Tweezerman Slant Tweezer ($37.95, at Adore Beauty)
Always ensure your skin, brows and tools are clean before grooming. Rubbing alcohol is an easy, cost effective way to sanitise your tools.
Turn to this template
Knowing which hairs to tweeze and which to leave is the hardest part of DIY brow grooming. Leave no room for error and use your regular brow pencil to trace a line around your brows before you start. Only remove the hairs that lie outside the lines. Take the line wider than your brow shape if you’re unsure.
Be sure to keep the lines of your outline straighter as opposed to overly curved to prevent removing too many hairs.
Time to trim
Long, curly or unruly brows call for a trim to keep them looking groomed. Brush your brows up with your spoolie, then use your cosmetic scissors to slowly snip away the excess length that extends above the pencilled outline. Trim hairs one by one for a more natural looking finish.
When trimming, if you have more sparse brows, trim the excess length of every other hair to avoid creating a gap or hole. You can also hold hairs up using your spoolie brush for more control when trimming.

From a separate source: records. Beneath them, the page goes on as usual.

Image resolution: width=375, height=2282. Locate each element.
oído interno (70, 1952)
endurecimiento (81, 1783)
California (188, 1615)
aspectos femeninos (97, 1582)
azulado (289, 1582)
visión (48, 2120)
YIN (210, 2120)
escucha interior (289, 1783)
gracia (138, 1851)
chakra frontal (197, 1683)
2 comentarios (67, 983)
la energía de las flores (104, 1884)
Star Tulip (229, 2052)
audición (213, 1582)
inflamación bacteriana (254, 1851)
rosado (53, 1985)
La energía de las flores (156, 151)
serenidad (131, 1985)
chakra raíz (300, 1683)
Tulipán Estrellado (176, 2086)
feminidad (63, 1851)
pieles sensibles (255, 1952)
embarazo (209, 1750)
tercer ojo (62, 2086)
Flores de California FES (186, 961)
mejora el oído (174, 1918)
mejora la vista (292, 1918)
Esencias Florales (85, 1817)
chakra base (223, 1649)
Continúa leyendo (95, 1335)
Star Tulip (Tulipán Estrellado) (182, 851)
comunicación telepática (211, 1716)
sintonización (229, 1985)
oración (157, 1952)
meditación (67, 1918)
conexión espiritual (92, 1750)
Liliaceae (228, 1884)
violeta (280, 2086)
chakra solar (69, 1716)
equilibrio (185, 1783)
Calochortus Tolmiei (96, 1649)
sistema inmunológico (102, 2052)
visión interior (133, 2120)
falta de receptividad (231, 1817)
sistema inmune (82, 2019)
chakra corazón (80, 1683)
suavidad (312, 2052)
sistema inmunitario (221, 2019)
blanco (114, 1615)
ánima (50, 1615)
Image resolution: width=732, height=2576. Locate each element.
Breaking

Billion Dollar Brows Scissors ($32.94, at Catch)
Take to the tweezers
Use your non-tweezing hand to support the surrounding skin. Gently pull tight using your fingers. For precision, align the flat edge of your slant tip tweezers parallel with the pencilled outline.
Always grip hairs as close to the skin as possible and remove swiftly and one by one in the same direction of growth (pulling against the growth can snap the hairs, or even damage the follicle which can prevent that hair from ever growing back). The growth direction changes as your work around the brows, so have a look before you start.

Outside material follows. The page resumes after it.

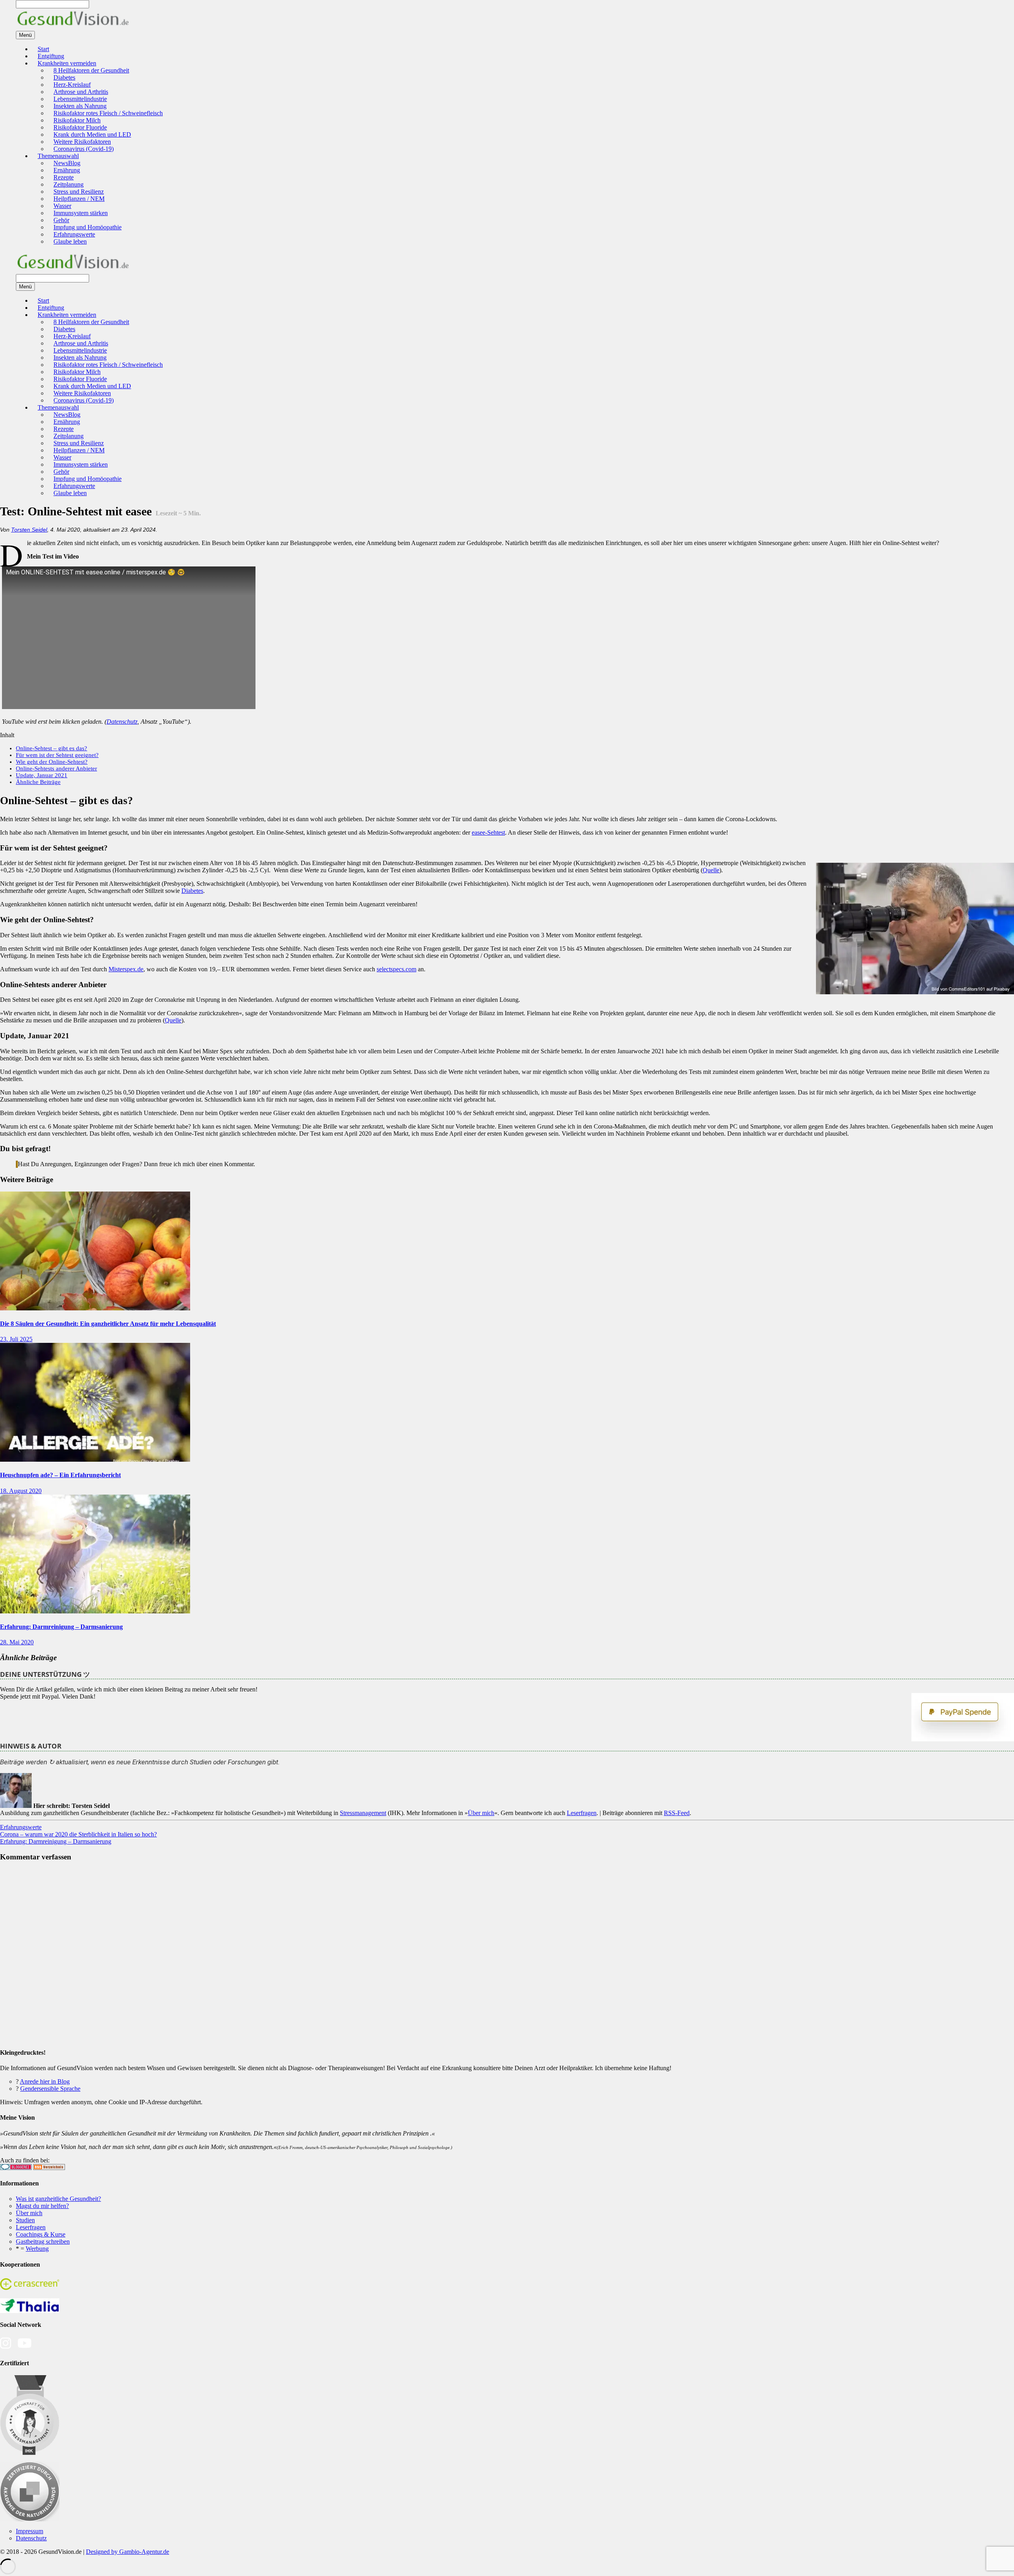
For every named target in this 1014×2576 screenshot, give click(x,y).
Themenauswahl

At-home tinting is easier than you think
If in doubt, fake a brow tint with a tinted brow gel. Just brush through for fuller, more defined looking brows.
The easiest way to tint at home is with an at home tint kit like 1000Hour. They come complete with everything you need. The colours are limited, so results may vary to the customised colour you’re used to from a professional tint, but it will do the job! Choose the colour that best describes how you would like your brows to look eg. “Medium Brown”. Nervous tinters – opt for a lighter colour to be safe.

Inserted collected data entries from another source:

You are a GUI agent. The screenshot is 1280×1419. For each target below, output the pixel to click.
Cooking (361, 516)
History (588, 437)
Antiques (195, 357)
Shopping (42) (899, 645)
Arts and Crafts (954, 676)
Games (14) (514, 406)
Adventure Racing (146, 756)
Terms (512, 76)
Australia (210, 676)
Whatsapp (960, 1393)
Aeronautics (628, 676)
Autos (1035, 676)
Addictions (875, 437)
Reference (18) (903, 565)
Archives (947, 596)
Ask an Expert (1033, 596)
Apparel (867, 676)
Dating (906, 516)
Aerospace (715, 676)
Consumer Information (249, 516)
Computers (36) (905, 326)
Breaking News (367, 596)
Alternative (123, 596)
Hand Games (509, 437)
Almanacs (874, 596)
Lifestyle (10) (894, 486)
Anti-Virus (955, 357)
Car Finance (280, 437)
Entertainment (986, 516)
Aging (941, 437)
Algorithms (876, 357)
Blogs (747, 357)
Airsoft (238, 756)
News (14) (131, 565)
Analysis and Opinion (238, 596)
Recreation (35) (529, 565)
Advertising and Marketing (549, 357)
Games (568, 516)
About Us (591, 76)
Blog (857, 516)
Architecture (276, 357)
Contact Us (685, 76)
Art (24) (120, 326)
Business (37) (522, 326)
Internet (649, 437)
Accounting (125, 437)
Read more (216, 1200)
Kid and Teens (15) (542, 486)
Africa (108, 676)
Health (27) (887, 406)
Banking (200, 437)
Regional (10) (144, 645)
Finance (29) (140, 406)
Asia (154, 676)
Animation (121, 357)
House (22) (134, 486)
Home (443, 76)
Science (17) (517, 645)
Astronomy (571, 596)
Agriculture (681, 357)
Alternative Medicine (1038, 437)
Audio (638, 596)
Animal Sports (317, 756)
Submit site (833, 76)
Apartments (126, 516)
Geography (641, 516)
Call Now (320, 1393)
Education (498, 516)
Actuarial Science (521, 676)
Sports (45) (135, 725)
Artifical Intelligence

Watch our step-by-step guide to tinting your brows at home.
1000Hour Lash & Brow Dye Kit ($19.99, at 1000Hour)
But know this first…
All brows react to colour differently, some will tint in 30 seconds and others 15 minutes. If you’re nervous about a too dark tint, build colour slowly by applying and removing the tint several times instead of leaving for a longer block of time.
Do a test patch on a hidden area of skin (behind ears and wrists are good) to ensure no allergies or reactions to the product.
Prevent staining the surrounding skin by applying a layer of Vaseline around your brows. Any hairs coated with Vaseline will not tint, so avoid getting any in your brows. Apply tint neatly using the provided applicator, or I find a firm angle brush easier to control.
If you do stain your skin, cleansing or exfoliating the area gently a number of times can help to lift the colour from your skin. Tint and fake tan are not a good combo. The skin stains easily and the brows often turn orange.
A brow tint can last from a couple days up to several weeks, depending on your hairs and after care. Frequent cleansing, exfoliating and sun exposure can shorten the lifespan of your brow tint.